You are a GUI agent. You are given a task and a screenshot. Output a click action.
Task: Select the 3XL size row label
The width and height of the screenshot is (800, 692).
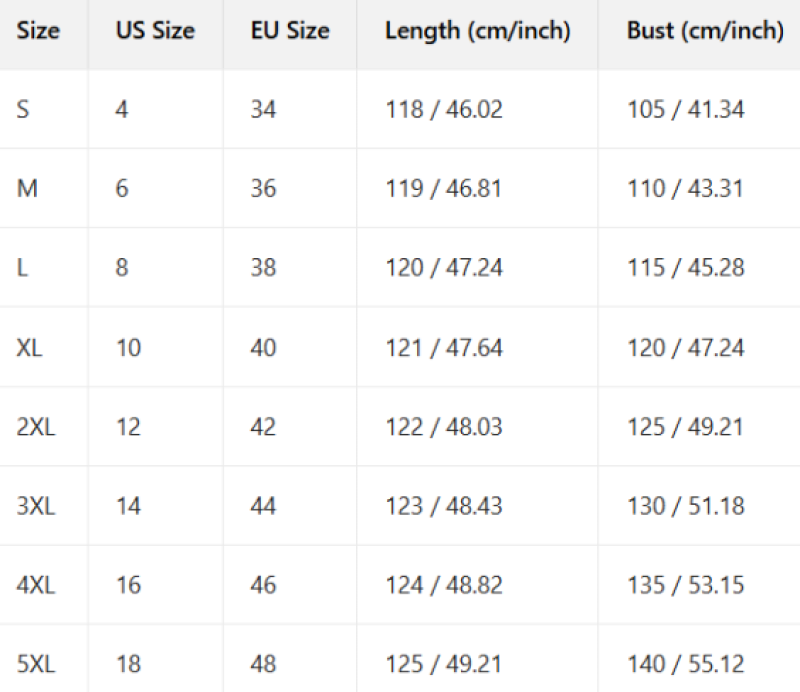(x=36, y=506)
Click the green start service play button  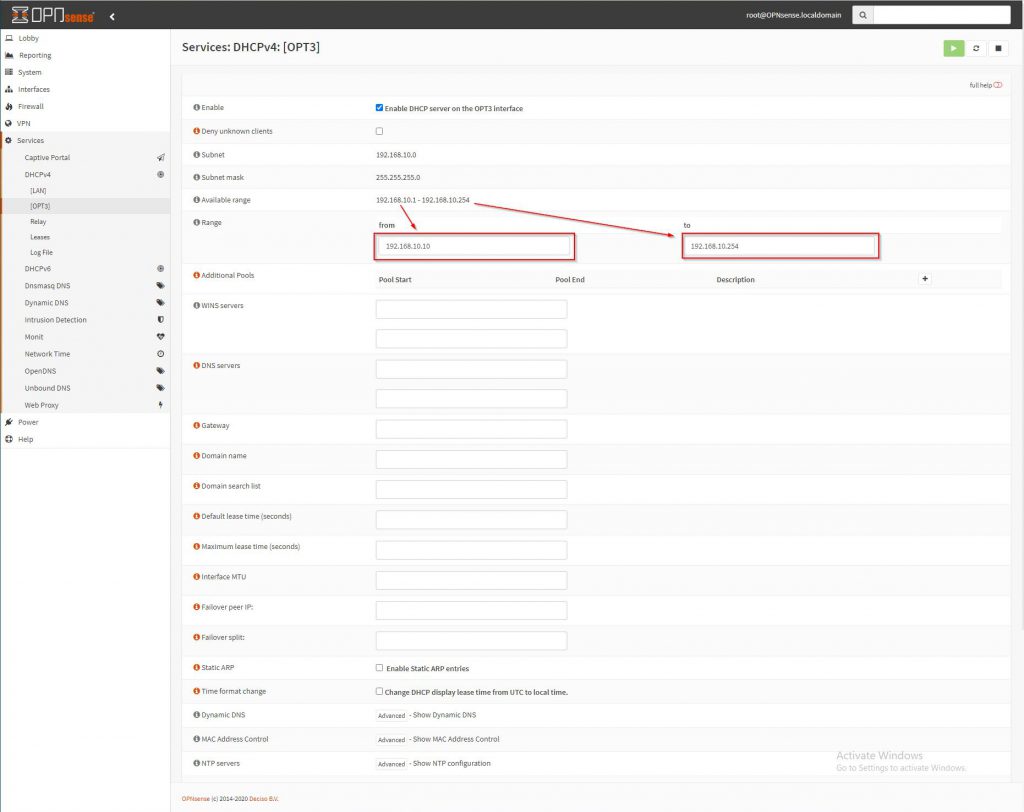[x=954, y=48]
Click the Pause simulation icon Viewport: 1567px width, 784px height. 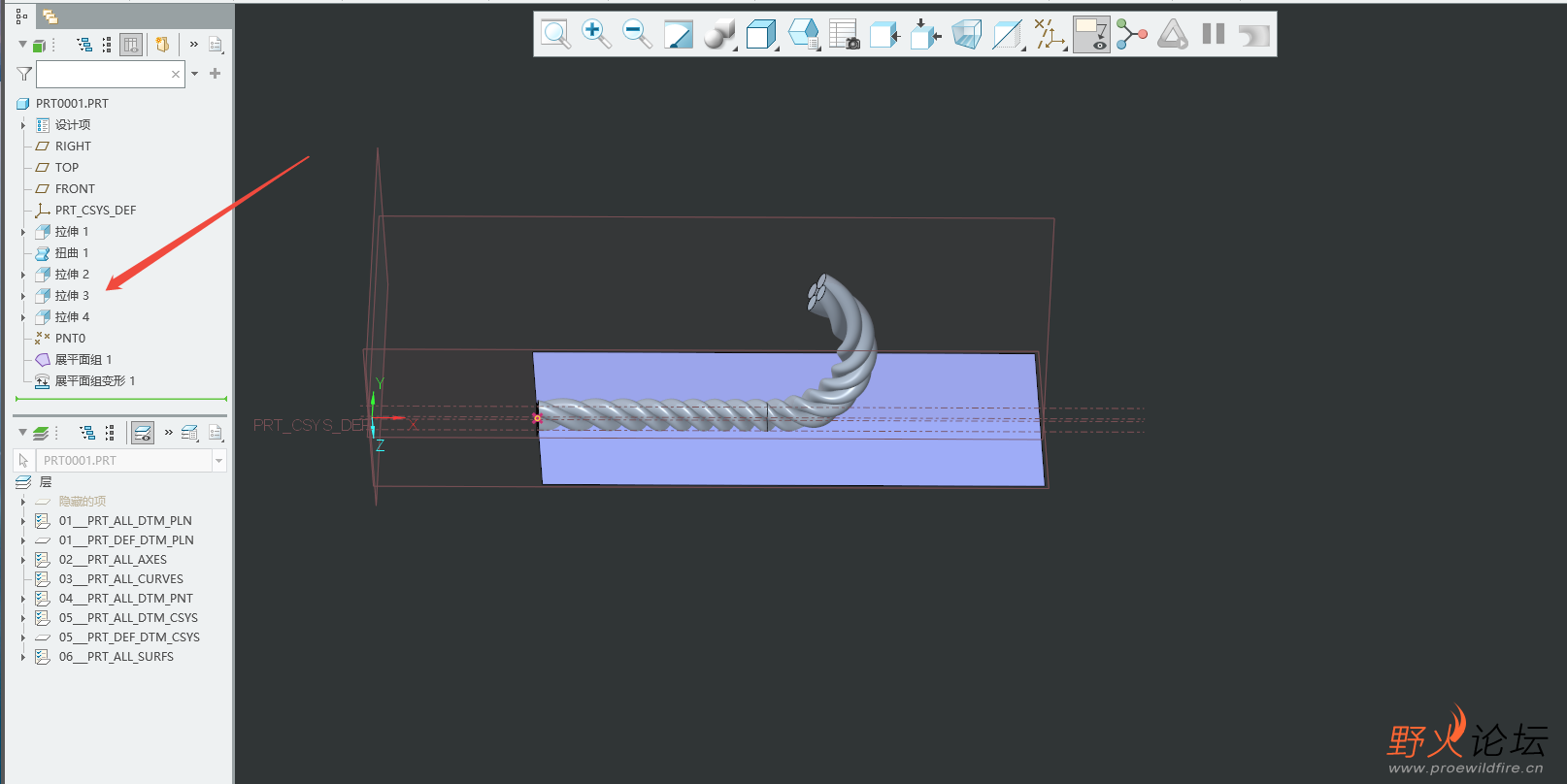coord(1213,34)
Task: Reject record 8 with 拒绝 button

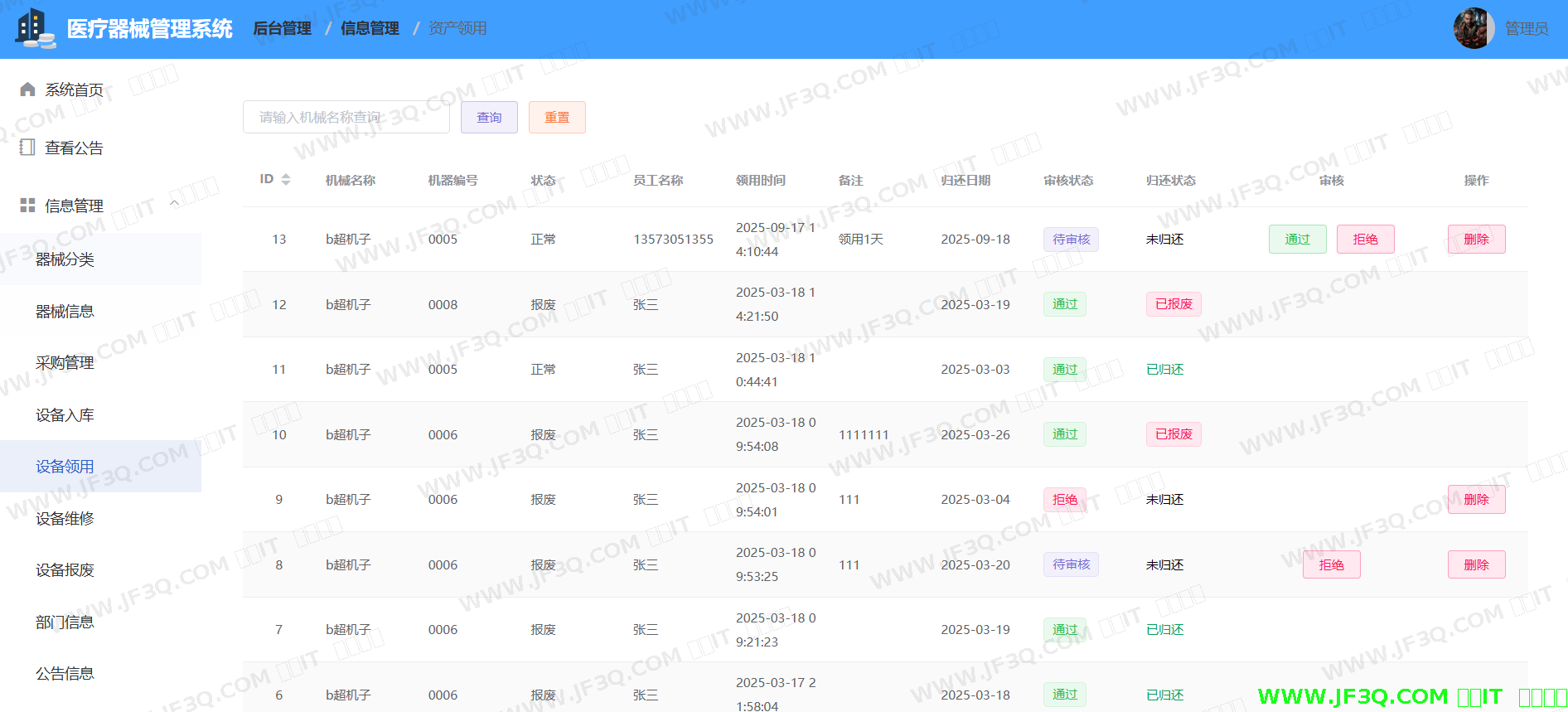Action: [x=1331, y=565]
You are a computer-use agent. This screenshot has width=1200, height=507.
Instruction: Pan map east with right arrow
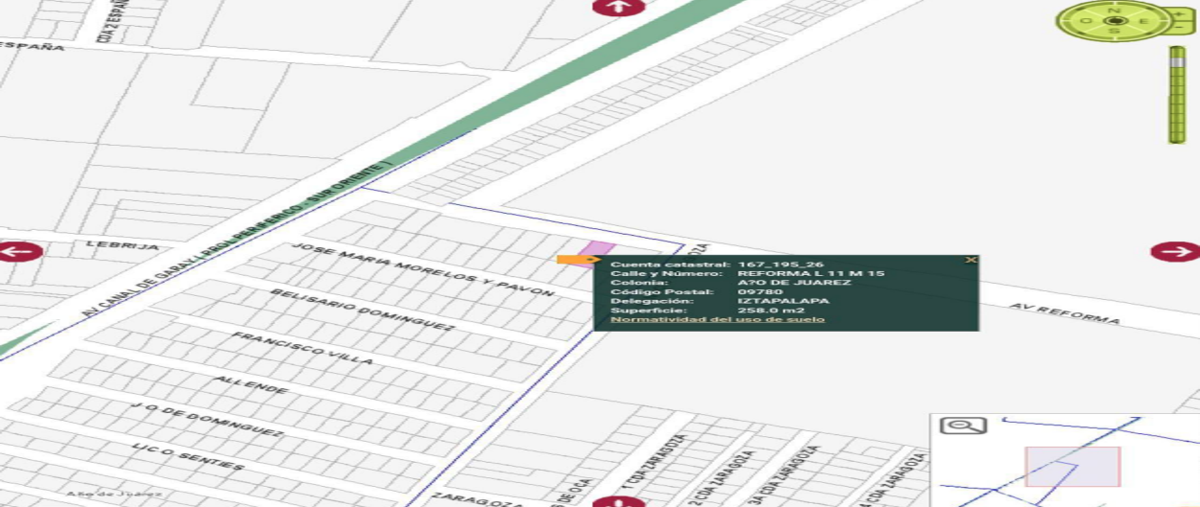pyautogui.click(x=1173, y=252)
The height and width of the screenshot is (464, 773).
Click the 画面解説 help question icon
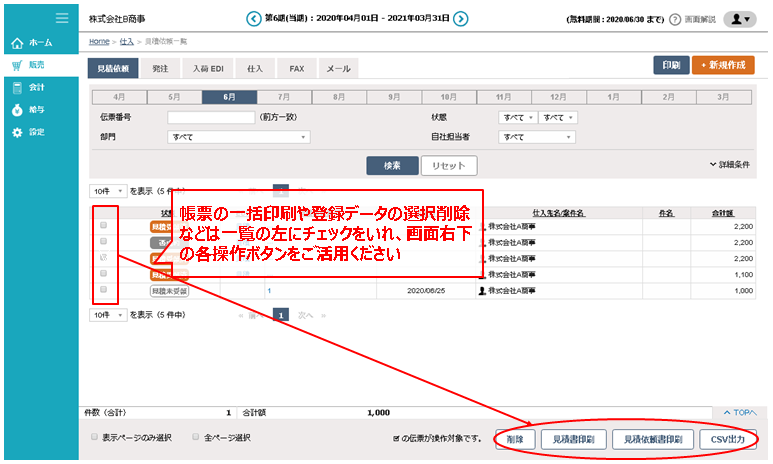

•••

Aim of the exercise = Reproduce the entries verbatim, starting at the line that contains "Task: Reject record 8 with 拒绝 button" and continuing through the last of the entries, with both ends included. Omit the pictures from your answer.

Full output =
Task: Reject record 8 with 拒绝 button

Action: [x=1331, y=565]
You are a computer-use agent. This screenshot has width=1200, height=507.
Instruction: Pan map east with right arrow
pyautogui.click(x=1173, y=252)
The height and width of the screenshot is (464, 773).
Click the 画面解説 help question icon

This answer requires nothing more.